:: EXCERPT TO READ
ØMQ is a messaging system, or "message-oriented middleware" if you will. It is used in environments as diverse as financial services, game development, embedded systems, academic research, and aerospace.
Messaging systems work basically as instant messaging for applications. An application decides to communicate an event to another application (or multiple applications), it assembles the data to be sent, hits the "send" button, and the messaging system takes care of the rest. Unlike instant messaging, though, messaging systems have no GUI and assume no human beings at the endpoints capable of intelligent intervention when something goes wrong. Messaging systems thus have to be both fault-tolerant and much faster than common instant messaging.
ØMQ was originally conceived as an ultra-fast messaging system for stock trading and so the focus was on extreme optimization. The first year of the project was spent devising benchmarking methodology and trying to define an architecture that was as efficient as possible.
Later on, approximately in the second year of development, the focus shifted to providing a generic system for building distributed applications and supporting arbitrary messaging patterns, various transport mechanisms, arbitrary language bindings, etc.
During the third year, the focus was mainly on improving usability and flattening the learning curve. We adopted the BSD Sockets API, tried to clean up the semantics of individual messaging patterns, and so on.
This article will give insight into how the three goals above translated into the internal architecture of ØMQ, and provide some tips for those who are struggling with the same problems.
::::
:: DATASET EXCERPTS
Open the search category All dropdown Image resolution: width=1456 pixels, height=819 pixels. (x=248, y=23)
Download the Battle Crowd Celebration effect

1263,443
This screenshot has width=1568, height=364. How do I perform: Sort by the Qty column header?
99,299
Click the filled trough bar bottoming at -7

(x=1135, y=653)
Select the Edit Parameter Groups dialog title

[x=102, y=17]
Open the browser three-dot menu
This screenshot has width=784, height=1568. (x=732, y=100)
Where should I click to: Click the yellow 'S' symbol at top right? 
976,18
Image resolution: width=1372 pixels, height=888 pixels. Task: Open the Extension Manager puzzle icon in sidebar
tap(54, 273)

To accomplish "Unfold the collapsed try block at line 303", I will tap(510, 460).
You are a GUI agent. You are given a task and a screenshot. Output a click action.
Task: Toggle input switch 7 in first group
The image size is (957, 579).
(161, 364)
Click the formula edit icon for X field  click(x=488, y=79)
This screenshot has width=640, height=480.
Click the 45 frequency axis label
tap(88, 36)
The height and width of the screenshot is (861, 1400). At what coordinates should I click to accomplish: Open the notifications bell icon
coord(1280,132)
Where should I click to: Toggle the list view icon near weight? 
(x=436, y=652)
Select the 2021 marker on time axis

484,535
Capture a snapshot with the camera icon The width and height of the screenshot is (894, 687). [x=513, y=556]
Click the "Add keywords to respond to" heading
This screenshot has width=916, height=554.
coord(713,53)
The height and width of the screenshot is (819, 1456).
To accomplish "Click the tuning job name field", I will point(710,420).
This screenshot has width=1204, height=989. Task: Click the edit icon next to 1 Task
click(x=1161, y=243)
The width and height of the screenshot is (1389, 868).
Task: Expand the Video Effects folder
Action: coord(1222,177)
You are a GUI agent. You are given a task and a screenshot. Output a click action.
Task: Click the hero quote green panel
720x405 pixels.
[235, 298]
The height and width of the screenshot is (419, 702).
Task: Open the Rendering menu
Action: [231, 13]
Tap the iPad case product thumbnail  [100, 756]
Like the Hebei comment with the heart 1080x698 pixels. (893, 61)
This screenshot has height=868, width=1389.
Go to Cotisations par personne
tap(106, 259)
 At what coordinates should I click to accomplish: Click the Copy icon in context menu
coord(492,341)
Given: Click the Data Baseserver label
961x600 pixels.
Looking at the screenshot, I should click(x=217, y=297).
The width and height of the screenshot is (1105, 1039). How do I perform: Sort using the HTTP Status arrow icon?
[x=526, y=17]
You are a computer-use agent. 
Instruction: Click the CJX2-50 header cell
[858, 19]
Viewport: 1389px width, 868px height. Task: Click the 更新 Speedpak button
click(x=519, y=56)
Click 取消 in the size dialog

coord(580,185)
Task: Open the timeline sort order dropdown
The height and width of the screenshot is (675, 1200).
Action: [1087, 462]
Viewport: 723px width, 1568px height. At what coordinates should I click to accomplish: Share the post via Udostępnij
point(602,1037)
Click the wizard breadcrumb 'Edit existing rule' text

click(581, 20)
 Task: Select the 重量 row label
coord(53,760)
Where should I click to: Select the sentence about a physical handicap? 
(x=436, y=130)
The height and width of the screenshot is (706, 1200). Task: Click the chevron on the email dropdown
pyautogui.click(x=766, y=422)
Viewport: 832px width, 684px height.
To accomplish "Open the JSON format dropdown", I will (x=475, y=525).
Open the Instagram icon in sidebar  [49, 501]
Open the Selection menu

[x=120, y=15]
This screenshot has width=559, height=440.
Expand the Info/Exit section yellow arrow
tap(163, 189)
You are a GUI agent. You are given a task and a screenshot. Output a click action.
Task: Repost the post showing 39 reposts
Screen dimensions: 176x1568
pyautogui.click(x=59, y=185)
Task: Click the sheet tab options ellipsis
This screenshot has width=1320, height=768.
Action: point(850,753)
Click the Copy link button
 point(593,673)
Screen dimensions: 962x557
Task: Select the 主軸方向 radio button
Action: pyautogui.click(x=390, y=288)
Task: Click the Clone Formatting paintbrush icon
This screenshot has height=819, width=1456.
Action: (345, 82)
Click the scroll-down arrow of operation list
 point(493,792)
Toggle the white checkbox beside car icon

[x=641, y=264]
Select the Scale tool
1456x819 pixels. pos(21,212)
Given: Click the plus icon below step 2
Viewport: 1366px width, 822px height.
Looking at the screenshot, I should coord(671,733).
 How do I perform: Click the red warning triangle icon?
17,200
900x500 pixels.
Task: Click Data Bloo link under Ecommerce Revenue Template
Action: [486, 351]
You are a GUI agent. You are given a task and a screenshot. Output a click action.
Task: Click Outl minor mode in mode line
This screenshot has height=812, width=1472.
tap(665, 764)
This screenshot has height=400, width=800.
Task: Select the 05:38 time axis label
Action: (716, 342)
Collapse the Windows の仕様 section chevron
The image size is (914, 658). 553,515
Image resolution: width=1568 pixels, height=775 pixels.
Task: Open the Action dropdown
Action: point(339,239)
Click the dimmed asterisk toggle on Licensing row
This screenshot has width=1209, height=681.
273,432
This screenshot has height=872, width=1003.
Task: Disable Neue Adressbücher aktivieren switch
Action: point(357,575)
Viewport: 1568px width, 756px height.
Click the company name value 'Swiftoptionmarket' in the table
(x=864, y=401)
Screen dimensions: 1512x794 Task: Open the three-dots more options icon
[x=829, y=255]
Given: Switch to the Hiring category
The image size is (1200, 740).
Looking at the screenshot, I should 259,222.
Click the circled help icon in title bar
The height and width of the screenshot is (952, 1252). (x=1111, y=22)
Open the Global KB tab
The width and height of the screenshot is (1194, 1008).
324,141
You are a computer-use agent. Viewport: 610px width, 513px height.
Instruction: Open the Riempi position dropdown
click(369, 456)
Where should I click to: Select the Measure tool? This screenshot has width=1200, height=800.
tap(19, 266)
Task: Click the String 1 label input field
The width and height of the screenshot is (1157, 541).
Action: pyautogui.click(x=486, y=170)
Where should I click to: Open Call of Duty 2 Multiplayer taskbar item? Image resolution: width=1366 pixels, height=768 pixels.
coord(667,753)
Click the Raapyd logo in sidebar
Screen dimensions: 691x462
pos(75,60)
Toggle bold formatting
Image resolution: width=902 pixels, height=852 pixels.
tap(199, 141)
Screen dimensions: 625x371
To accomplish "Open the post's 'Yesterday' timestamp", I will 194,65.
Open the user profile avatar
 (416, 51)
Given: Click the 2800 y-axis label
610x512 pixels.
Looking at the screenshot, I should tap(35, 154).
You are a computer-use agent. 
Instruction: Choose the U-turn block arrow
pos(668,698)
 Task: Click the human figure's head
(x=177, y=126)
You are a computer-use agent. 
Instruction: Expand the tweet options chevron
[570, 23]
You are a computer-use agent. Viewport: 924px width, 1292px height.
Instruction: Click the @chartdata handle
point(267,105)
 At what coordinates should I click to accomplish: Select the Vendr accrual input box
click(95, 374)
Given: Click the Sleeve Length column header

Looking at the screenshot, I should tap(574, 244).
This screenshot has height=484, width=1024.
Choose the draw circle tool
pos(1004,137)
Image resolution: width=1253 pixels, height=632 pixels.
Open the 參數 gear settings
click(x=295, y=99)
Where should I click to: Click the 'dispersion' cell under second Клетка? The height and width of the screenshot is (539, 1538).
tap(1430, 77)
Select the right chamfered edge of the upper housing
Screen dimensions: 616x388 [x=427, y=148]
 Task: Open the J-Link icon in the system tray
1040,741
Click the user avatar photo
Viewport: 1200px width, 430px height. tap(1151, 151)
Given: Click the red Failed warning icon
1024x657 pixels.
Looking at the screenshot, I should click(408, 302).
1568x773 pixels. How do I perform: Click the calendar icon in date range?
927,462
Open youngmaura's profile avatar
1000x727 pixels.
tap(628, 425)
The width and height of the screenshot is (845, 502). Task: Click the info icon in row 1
::::
▸ TASKS AND EXERCISES:
1: Reproduce the listing's lines unchanged, beginning with the line that contains "Viewport: 832px width, 684px height." and continuing through the line that contains "Action: (716, 342)".
2: Carry on the article about ØMQ's messaging design from its last sentence.

▸ THE RESPONSES:
1:
Viewport: 832px width, 684px height.
To accomplish "Open the JSON format dropdown", I will (x=475, y=525).
Open the Instagram icon in sidebar  [49, 501]
Open the Selection menu

[x=120, y=15]
This screenshot has width=559, height=440.
Expand the Info/Exit section yellow arrow
tap(163, 189)
You are a GUI agent. You are given a task and a screenshot. Output a click action.
Task: Repost the post showing 39 reposts
Screen dimensions: 176x1568
pyautogui.click(x=59, y=185)
Task: Click the sheet tab options ellipsis
This screenshot has width=1320, height=768.
Action: point(850,753)
Click the Copy link button
 point(593,673)
Screen dimensions: 962x557
Task: Select the 主軸方向 radio button
Action: pyautogui.click(x=390, y=288)
Task: Click the Clone Formatting paintbrush icon
This screenshot has height=819, width=1456.
Action: (345, 82)
Click the scroll-down arrow of operation list
 point(493,792)
Toggle the white checkbox beside car icon

[x=641, y=264]
Select the Scale tool
1456x819 pixels. pos(21,212)
Given: Click the plus icon below step 2
Viewport: 1366px width, 822px height.
Looking at the screenshot, I should coord(671,733).
 How do I perform: Click the red warning triangle icon?
17,200
900x500 pixels.
Task: Click Data Bloo link under Ecommerce Revenue Template
Action: [486, 351]
You are a GUI agent. You are given a task and a screenshot. Output a click action.
Task: Click Outl minor mode in mode line
This screenshot has height=812, width=1472.
tap(665, 764)
This screenshot has height=400, width=800.
Task: Select the 05:38 time axis label
Action: (716, 342)

2:
Since its third year, ØMQ has outgrown its codebase; there is an initiative to standardize the wire protocols it uses, and an experimental implementation of a ØMQ-like messaging system inside the Linux kernel, etc. These topics are not covered here. However, you can check online resources for further details.
Application vs. Library
ØMQ is a library, not a messaging server. It took us several years working on the AMQP protocol, a financial industry attempt to standardize the wire protocol for business messaging writing a reference implementation for it and participating in several large-scale projects heavily based on messaging technology to realize that there's something wrong with the classic client/server model of a smart messaging server (broker) and dumb messaging clients.
Our primary concern was with the performance: If there's a server in the middle, each message has to pass the network twice (from the sender to the broker and from the broker to the receiver) inducing a penalty in terms of both latency and throughput. Moreover, if all the messages are passed through the broker, at some point, the server is bound to become the bottleneck.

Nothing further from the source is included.